-------- Task material
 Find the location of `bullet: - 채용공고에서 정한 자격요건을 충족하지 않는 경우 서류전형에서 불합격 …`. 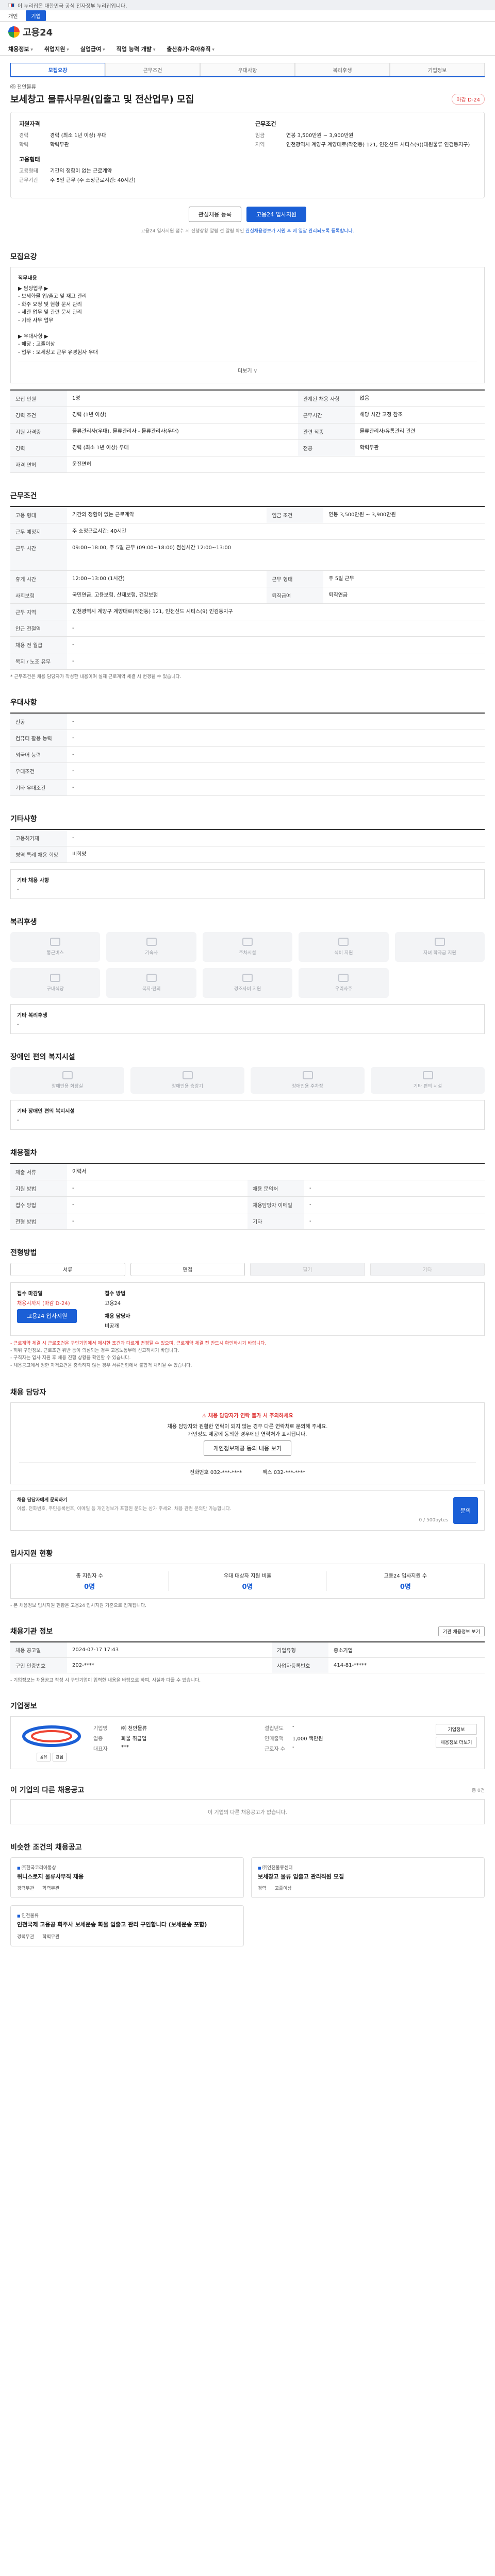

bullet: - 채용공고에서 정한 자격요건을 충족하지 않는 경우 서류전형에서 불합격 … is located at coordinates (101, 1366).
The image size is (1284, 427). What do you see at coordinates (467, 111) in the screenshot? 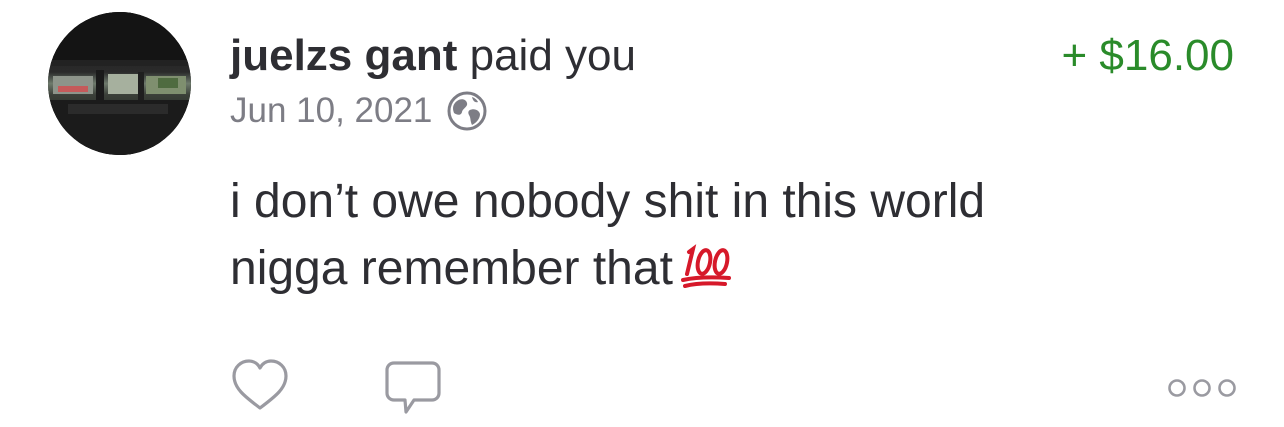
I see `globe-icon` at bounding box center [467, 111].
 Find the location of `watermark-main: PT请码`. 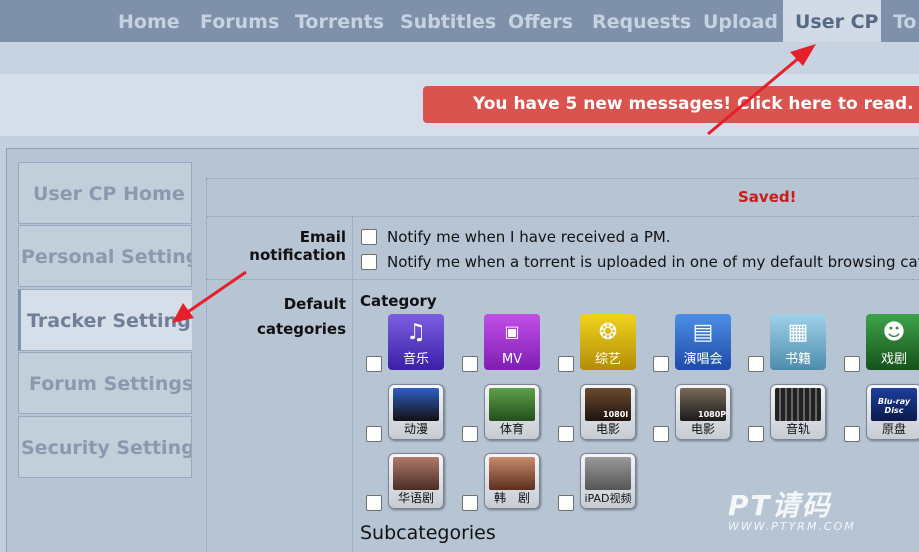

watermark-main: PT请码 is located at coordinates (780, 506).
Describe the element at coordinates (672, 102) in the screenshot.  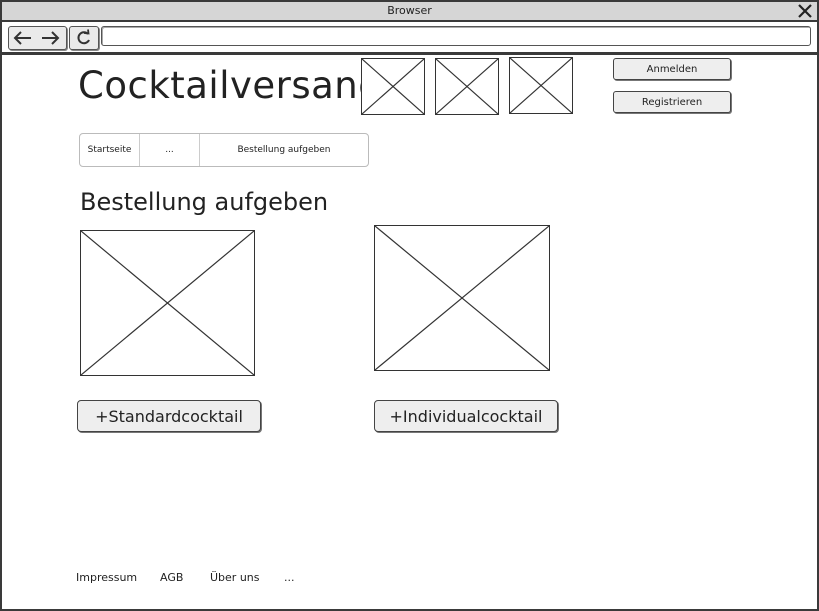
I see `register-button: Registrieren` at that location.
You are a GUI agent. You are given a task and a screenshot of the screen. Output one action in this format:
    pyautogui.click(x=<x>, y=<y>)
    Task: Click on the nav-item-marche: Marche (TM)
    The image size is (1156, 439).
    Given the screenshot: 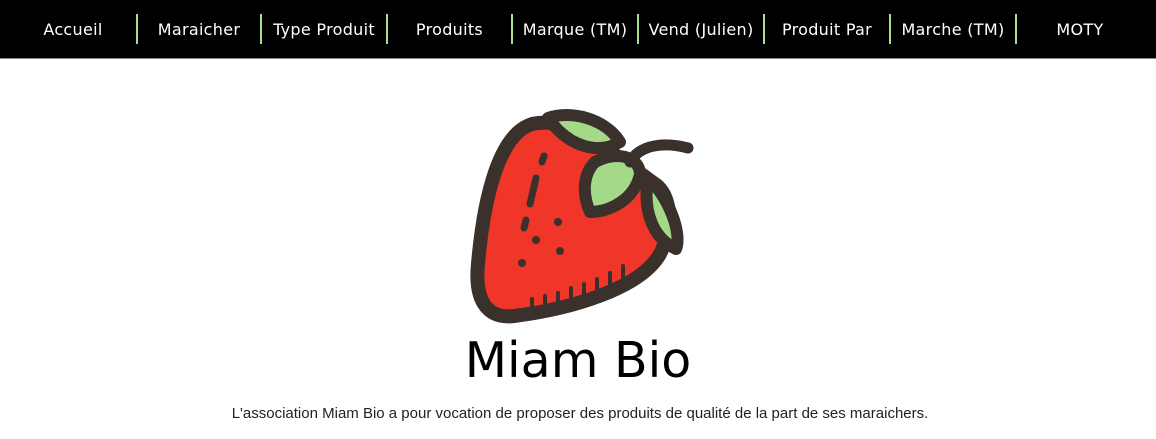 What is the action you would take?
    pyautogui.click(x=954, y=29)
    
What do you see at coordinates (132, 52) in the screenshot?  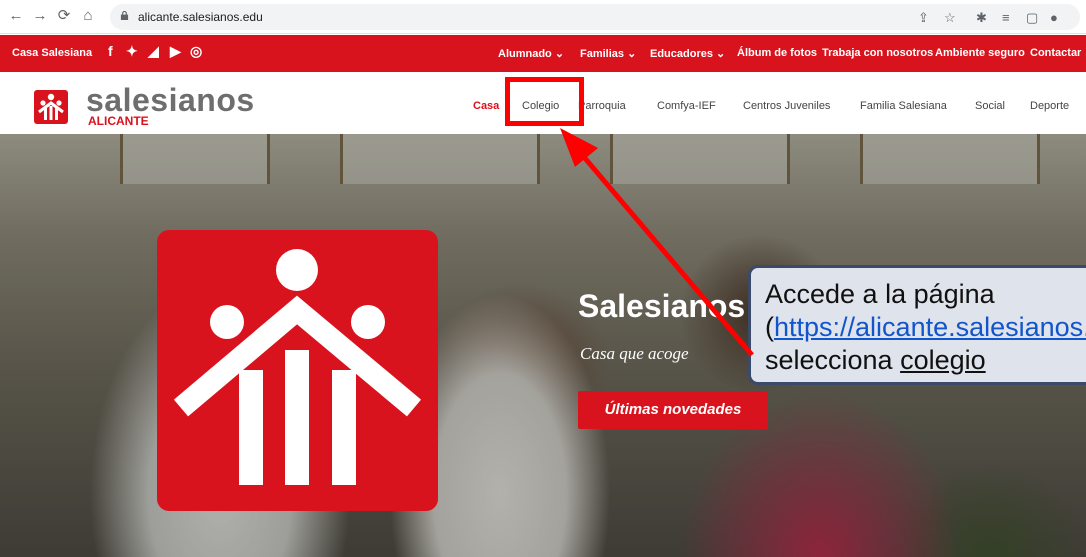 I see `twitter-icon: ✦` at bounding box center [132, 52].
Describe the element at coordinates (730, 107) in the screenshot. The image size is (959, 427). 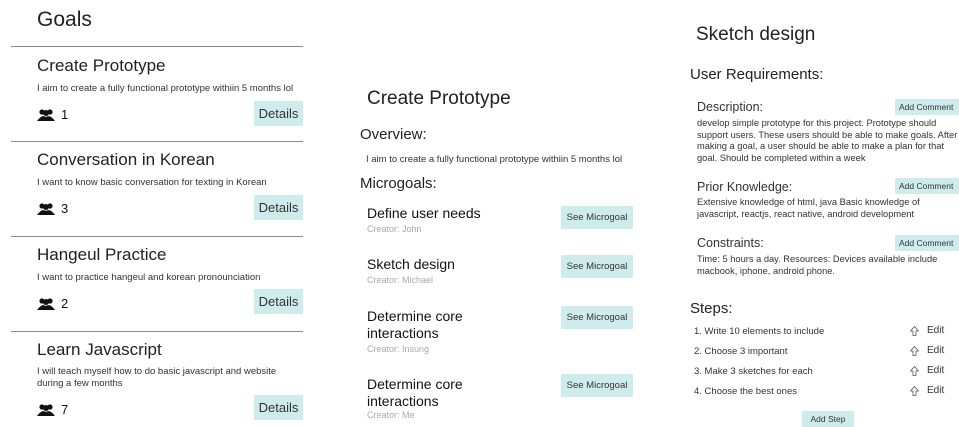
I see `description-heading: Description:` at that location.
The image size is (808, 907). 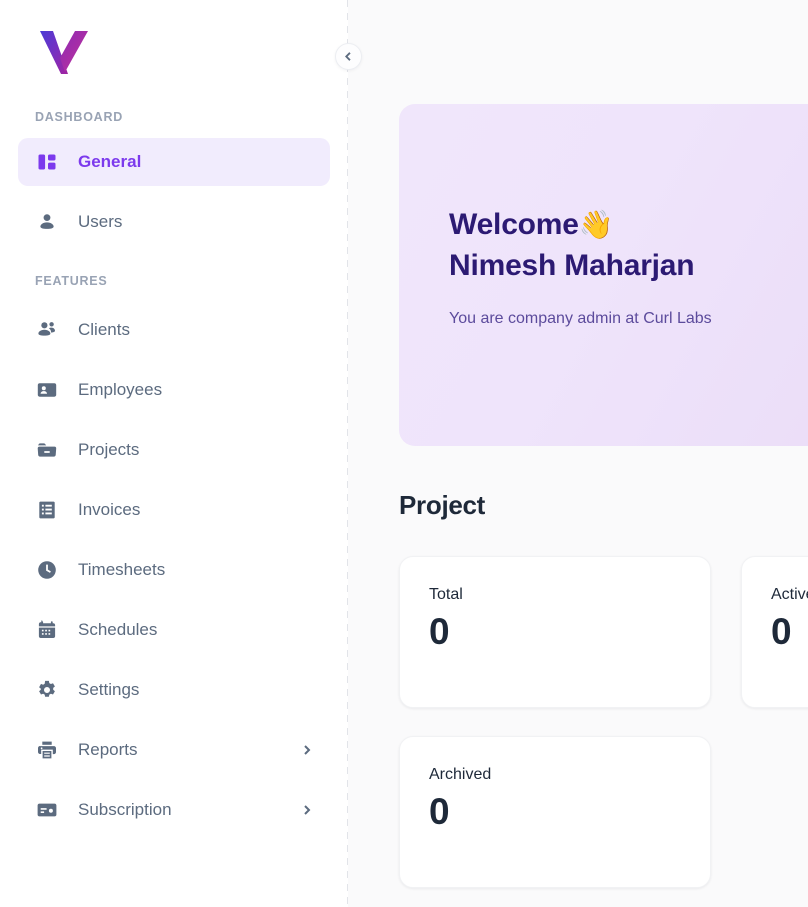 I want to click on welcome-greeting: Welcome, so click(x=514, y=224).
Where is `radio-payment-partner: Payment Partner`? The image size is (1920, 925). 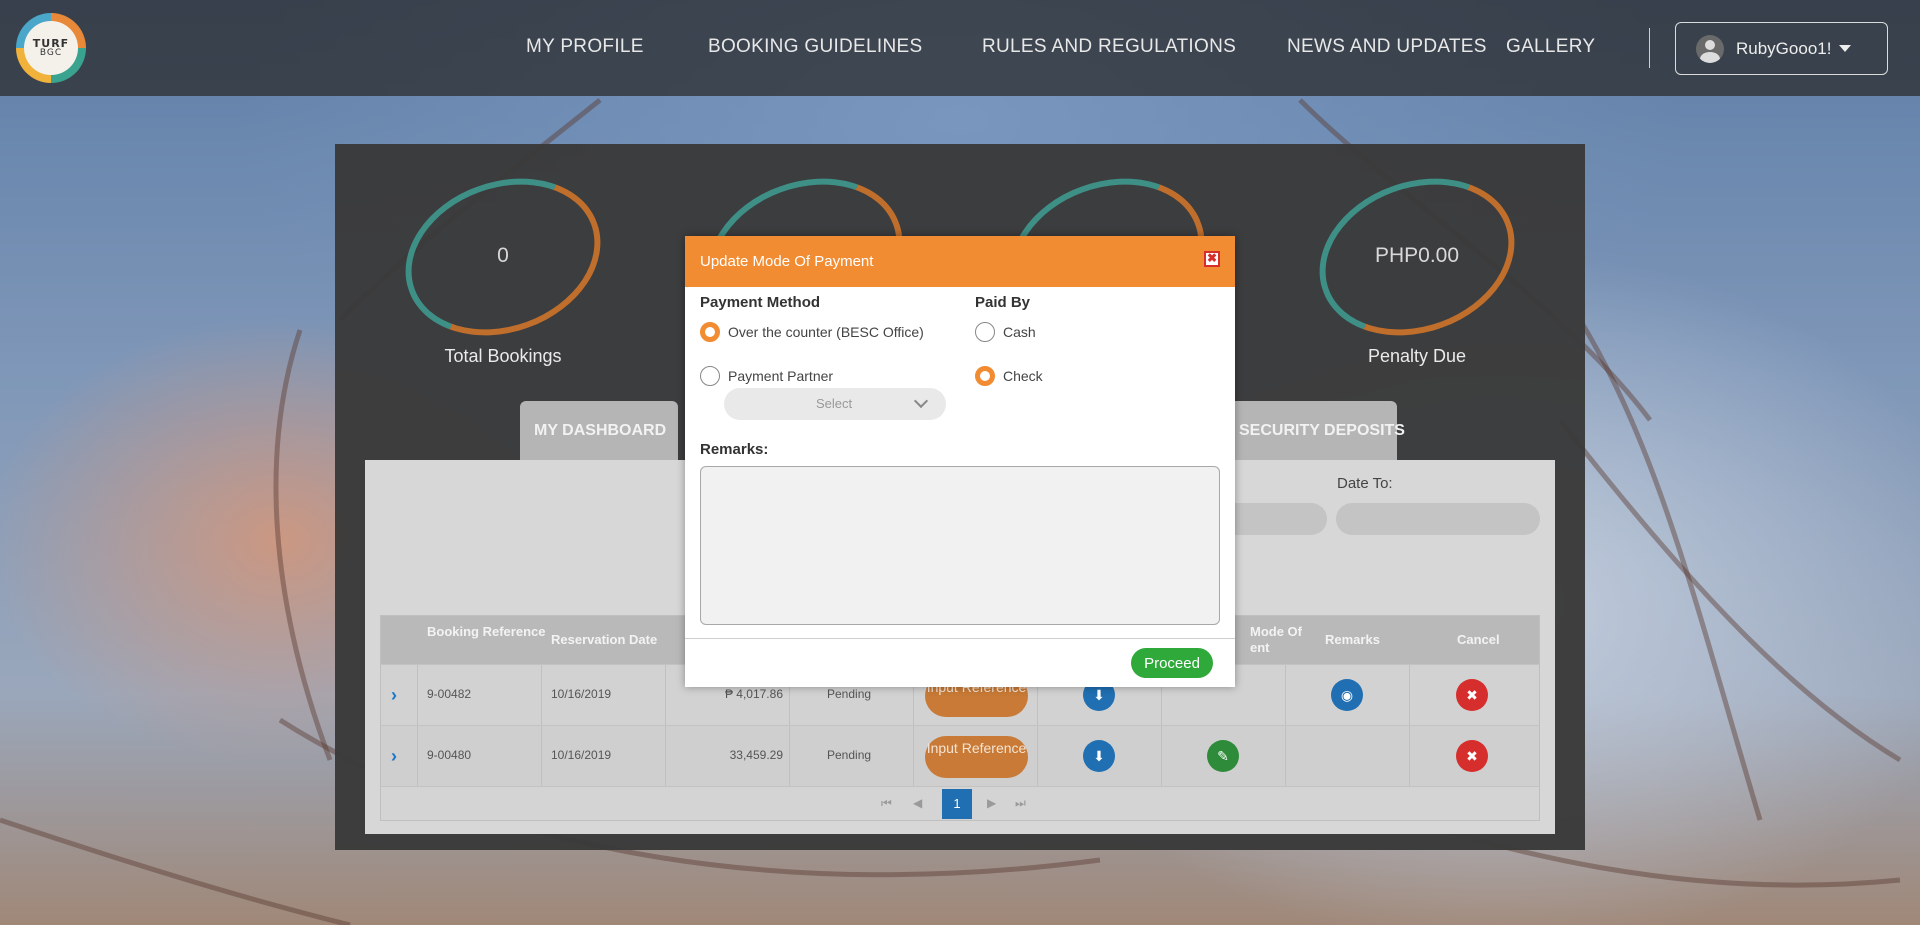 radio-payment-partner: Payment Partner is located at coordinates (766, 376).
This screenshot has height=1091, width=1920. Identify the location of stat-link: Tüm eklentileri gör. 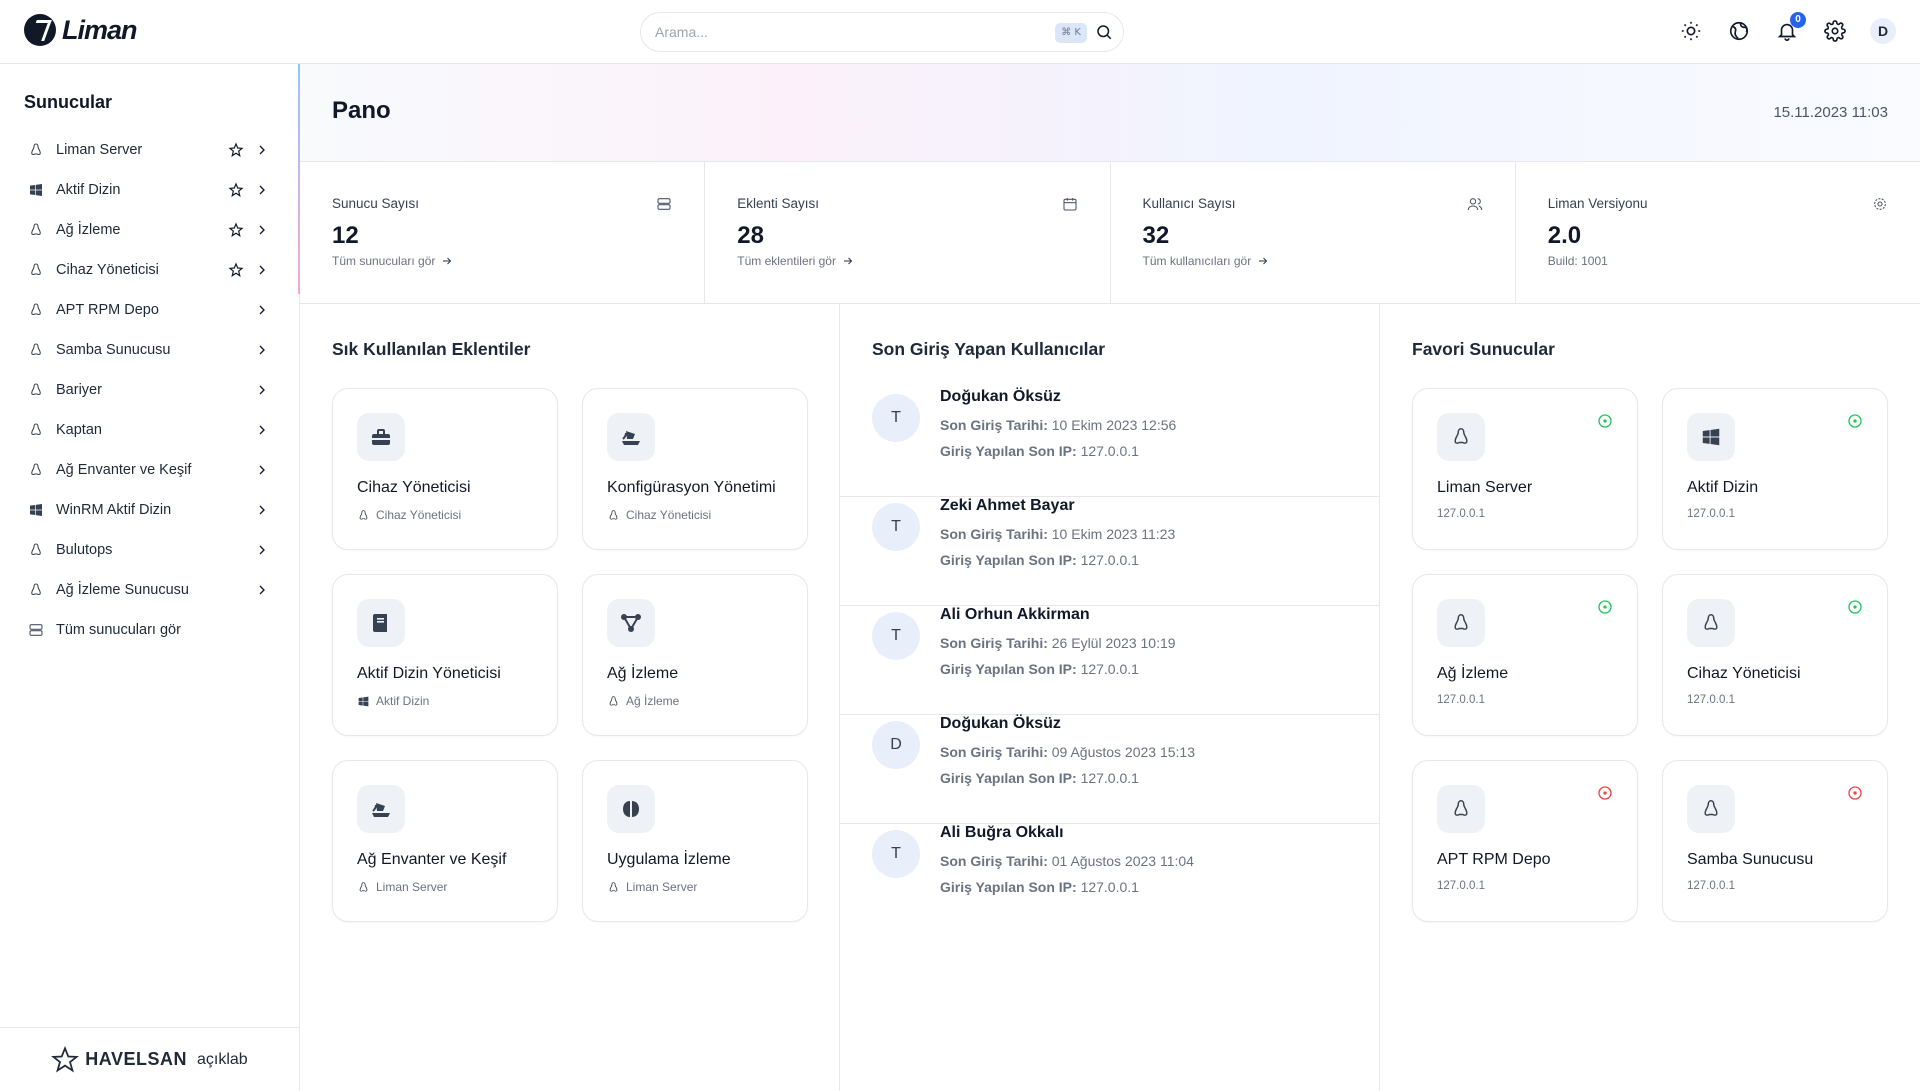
----------------
* [Exercise aim] Write the stretch from the start of the records through the line containing "coordinates (101, 1366)." as a JSON list of strings, one per line, skipping blank lines and leaving the pictures out.

* [Reply]
[
  " Find the location of `bullet: - 채용공고에서 정한 자격요건을 충족하지 않는 경우 서류전형에서 불합격 …`. ",
  "bullet: - 채용공고에서 정한 자격요건을 충족하지 않는 경우 서류전형에서 불합격 … is located at coordinates (101, 1366)."
]